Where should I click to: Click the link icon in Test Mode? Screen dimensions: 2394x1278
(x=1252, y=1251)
******************************
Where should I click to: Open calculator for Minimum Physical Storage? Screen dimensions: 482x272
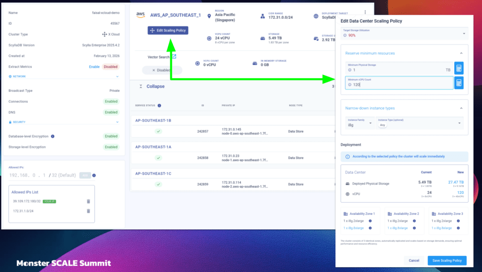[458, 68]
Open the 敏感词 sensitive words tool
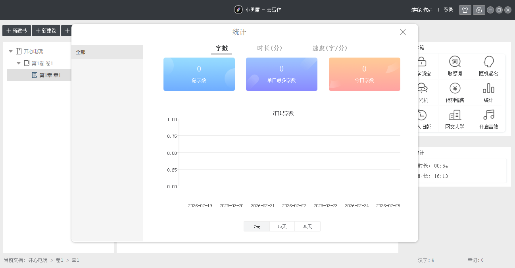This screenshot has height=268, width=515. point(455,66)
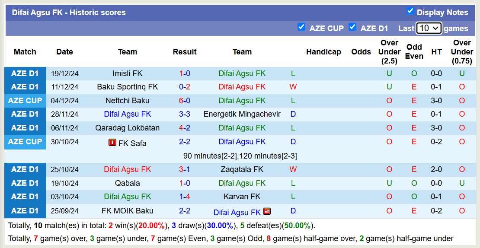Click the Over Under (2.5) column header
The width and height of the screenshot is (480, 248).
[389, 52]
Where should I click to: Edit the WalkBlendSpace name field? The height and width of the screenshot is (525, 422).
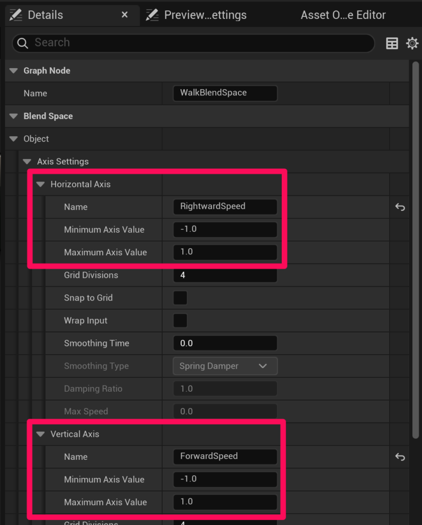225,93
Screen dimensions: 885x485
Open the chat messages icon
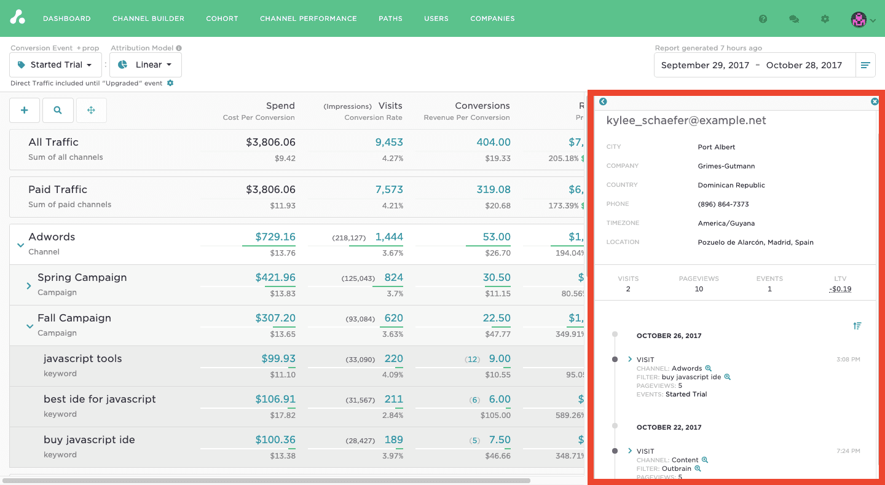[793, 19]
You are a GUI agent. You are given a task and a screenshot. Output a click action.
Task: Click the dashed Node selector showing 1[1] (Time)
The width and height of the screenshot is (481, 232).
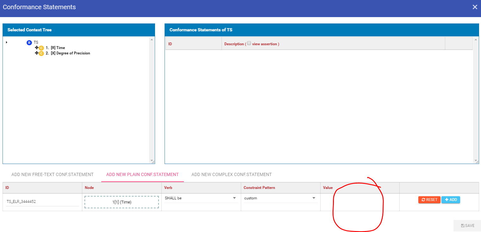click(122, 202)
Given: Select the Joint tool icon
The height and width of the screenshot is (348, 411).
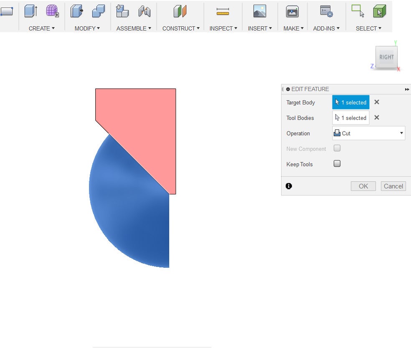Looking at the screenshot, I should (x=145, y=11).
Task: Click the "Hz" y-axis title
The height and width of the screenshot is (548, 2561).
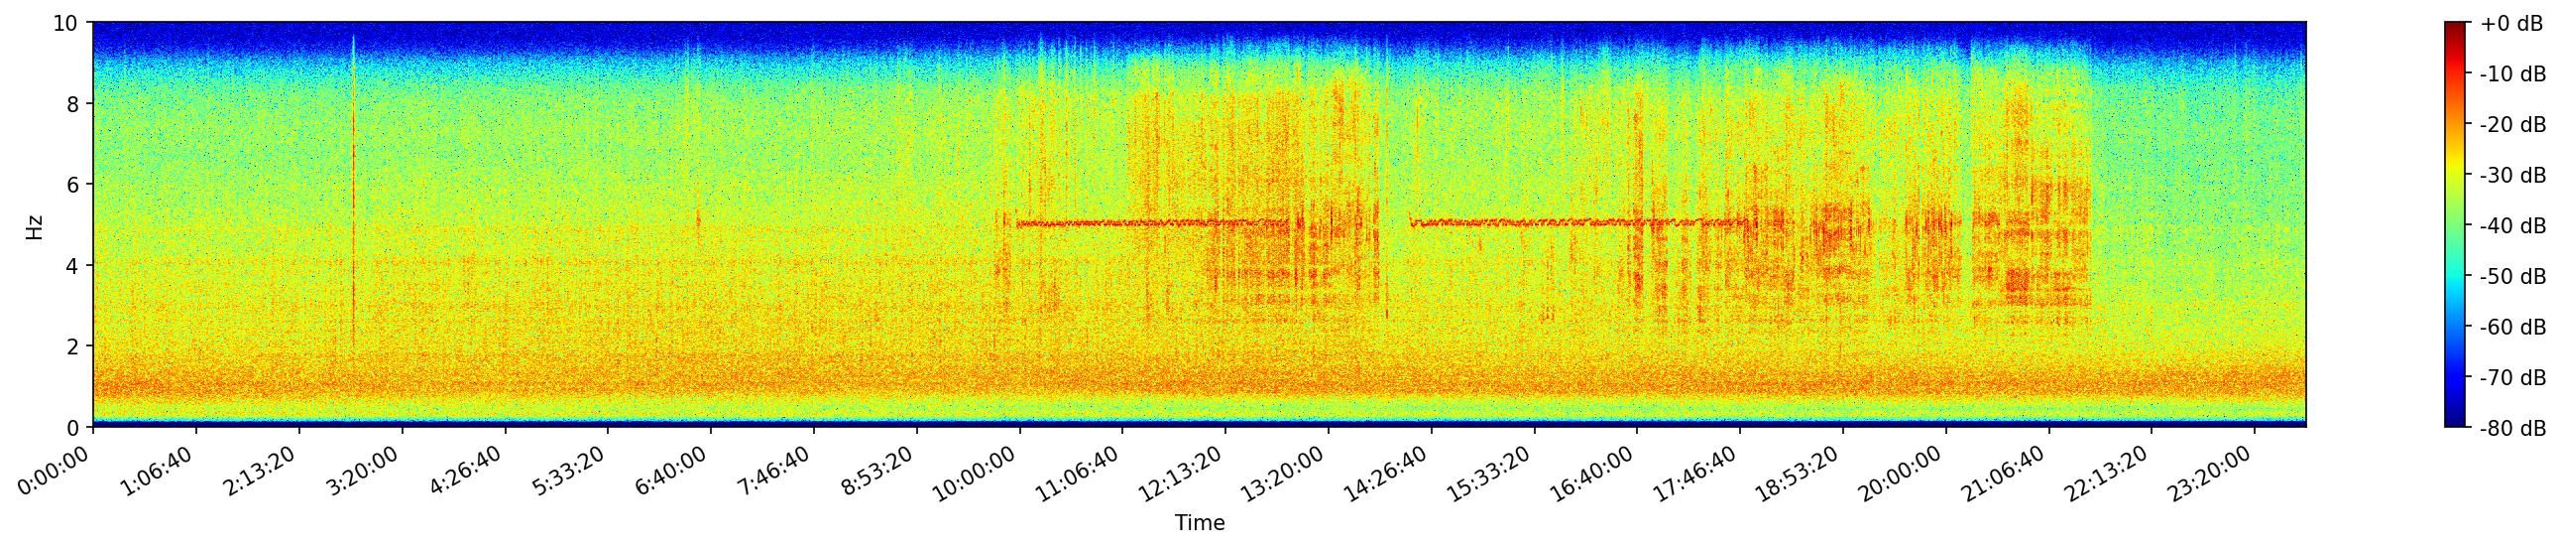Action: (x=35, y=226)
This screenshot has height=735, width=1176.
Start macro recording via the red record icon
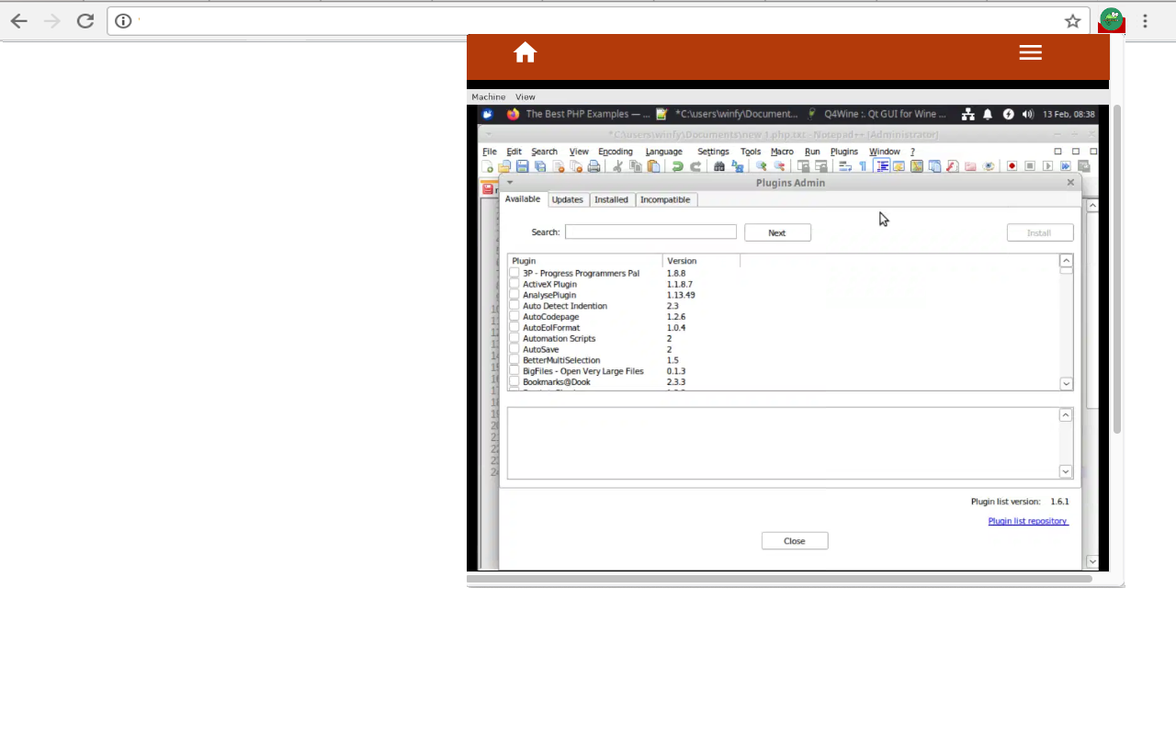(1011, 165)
******************************
◆ **Written request**
Rewrite the lines from the one containing "Where should I click to: Click" through the one containing "(x=1252, y=1251)", both included, changing "Test Mode" to "Preview Mode" and leaving everything else unchanged.

◆ **Task output**
Where should I click to: Click the link icon in Preview Mode? Screen dimensions: 2394x1278
(x=1252, y=1251)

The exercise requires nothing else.